What Are SPACs and Why Are They Popular?

Investing is often confusing to the layman. There are several terms associated with finance and investing making it easy to get lost in this wave of jargon. One such term that is under the radar in the last year is SPAC or a special purpose acquisition company.

According to Investopedia, “A special purpose acquisition company (SPAC) is a company with no commercial operations that is formed strictly to raise capital through an initial public offering (IPO) for the purpose of acquiring an existing company.”

While 59 companies went public in the U.S. via the SPAC route in 2019, this figure surged over 300% to 238 last year. SPACs raised approximately $70 billion last year, significantly higher than the $12 billion they raised in 2019.

This suggests each SPAC that went public raised $300 million on average.

SPAC 101: The basics of a special purpose acquisition company

SPACs can be likened to a shell company as it does not have any operations. Generally, SPACs limit themselves to a particular sector while others acquire companies across industries.

A special purpose acquisition company offers shares to investors via an IPO. These proceeds are then held in a trust as the SPAC targets a candidate ideal for a takeover.
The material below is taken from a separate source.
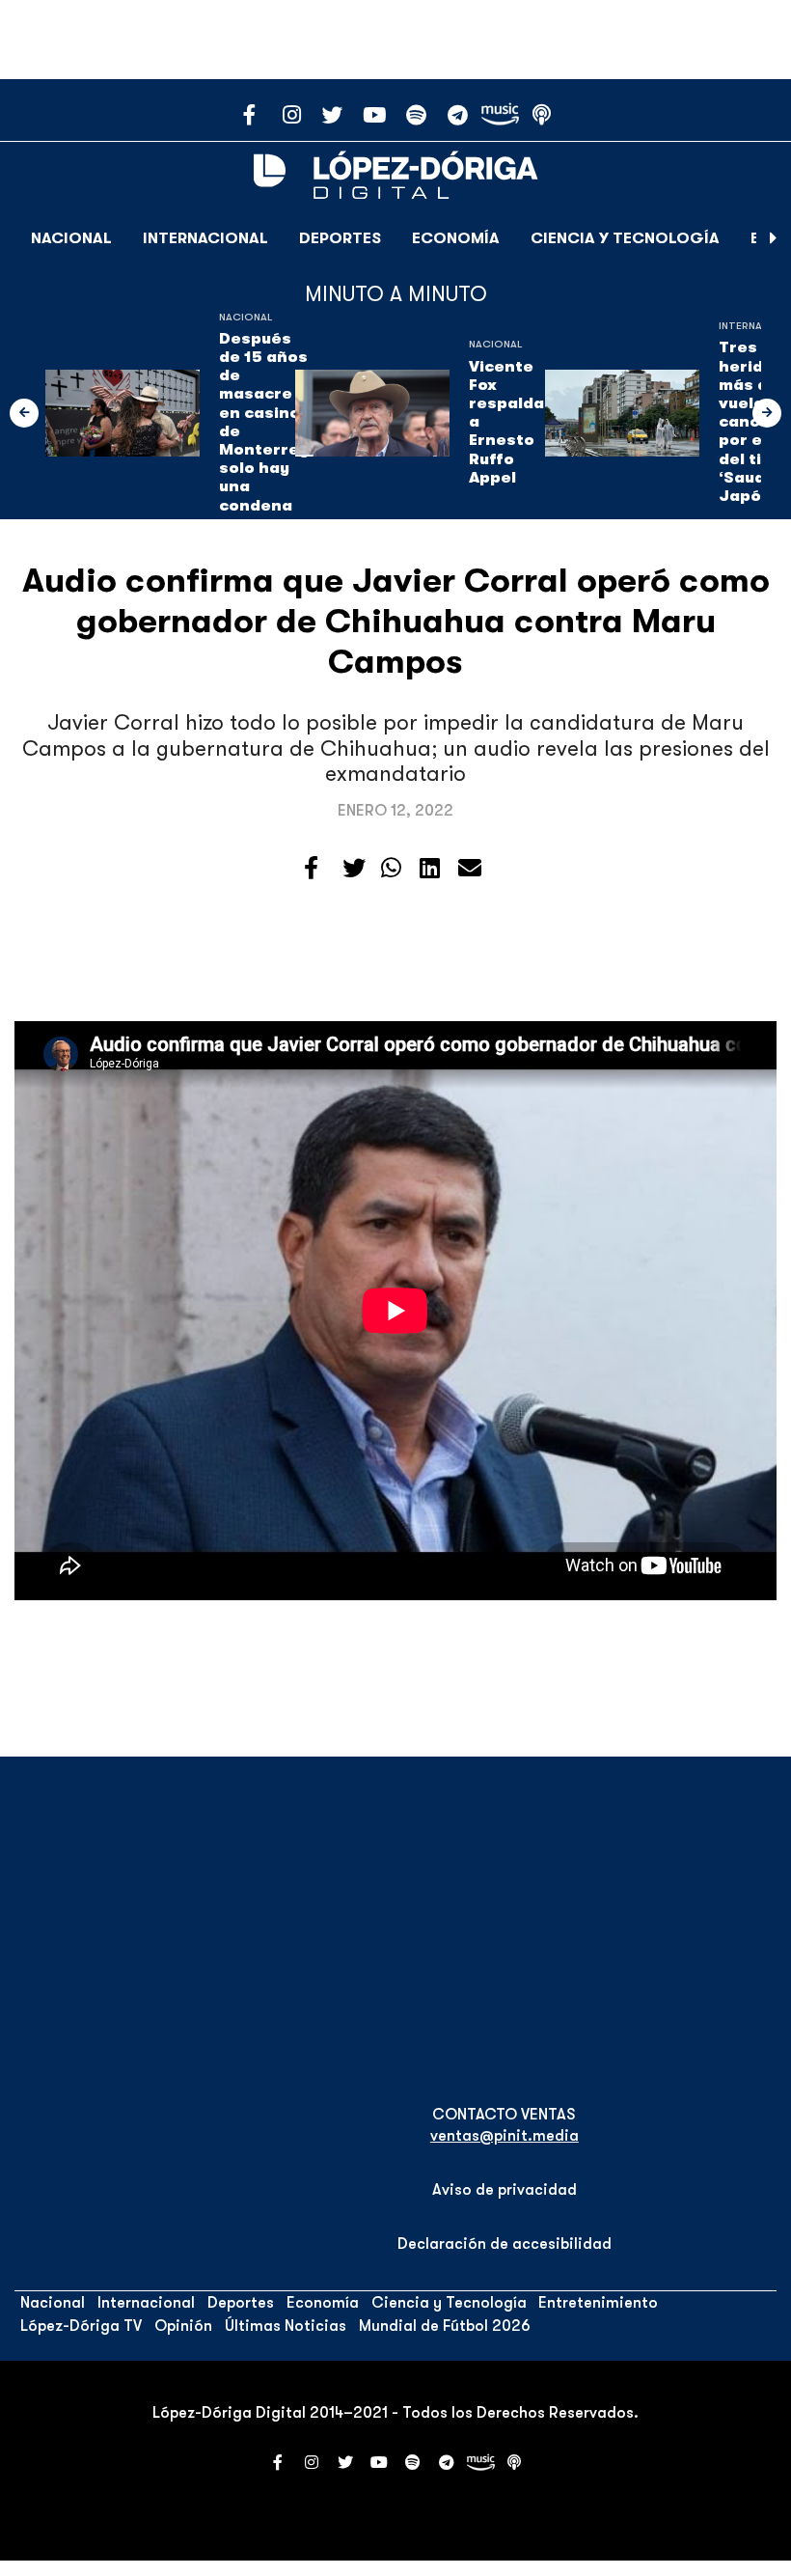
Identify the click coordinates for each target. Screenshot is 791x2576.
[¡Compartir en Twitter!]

Generally, there is a time frame wherein the SPAC needs to complete the acquisition or merger.

One of the most common reasons that benefit a SPAC is that the IPO process is easier and comparatively less complex compared to the traditional route. In a nutshell, SPACs are formed with the purpose of acquiring other companies and is an entity that is provided funds by investors to acquire other firms.
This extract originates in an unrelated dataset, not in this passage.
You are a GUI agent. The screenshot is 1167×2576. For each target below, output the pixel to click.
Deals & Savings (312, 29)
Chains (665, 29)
You need to understand that when you subscribe to the shares of a SPAC, you do not invest in a business but in the management team and bet on them to make concrete decisions.
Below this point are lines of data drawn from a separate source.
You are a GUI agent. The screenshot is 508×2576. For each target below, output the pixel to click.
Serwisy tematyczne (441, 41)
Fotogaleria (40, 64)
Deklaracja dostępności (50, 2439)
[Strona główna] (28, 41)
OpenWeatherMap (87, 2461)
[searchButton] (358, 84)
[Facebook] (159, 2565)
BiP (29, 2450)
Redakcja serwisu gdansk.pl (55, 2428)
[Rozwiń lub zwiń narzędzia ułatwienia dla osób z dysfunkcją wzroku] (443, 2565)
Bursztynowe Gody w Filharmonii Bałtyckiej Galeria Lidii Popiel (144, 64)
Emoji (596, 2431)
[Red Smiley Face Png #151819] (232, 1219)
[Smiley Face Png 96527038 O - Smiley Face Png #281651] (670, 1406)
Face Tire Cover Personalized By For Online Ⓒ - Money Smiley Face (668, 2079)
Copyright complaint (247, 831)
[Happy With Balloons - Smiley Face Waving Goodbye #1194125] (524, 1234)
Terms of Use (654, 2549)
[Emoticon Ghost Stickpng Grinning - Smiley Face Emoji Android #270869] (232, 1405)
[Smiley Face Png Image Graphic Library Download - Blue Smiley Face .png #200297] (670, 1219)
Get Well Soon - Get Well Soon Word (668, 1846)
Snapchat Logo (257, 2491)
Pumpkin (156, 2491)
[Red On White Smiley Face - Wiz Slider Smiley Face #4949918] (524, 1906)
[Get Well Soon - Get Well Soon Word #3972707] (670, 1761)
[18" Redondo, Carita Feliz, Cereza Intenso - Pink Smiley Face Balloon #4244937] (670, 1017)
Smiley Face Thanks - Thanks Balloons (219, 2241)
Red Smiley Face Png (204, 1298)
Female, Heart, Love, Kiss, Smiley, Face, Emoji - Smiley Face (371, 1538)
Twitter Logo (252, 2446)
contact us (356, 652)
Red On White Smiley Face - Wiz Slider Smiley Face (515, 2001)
SPACs are popular though controversial

It is easier to list a special purpose acquisition company that may not be good news always. Investors may miss a few things that may be bought under the focus in case of an IPO.

For example, electric truck manufacturer Nikola (NASDAQ: NKLA) went public via a SPAC deal with VectorIQ Acquisition Corp. in 2020. However, Hindenburg Research then issued a report where it raised questions about the company’s ability to deliver on its promises (read: Nikola One Truck).

SPACs might take up to two years to acquire a company and take it public. In case the acquisition does not go through, the proceeds are returned to shareholders after deducting the transaction fees. While the fees may not amount to much, having your capital tied up in an asset that has not appreciated for two years is far from ideal.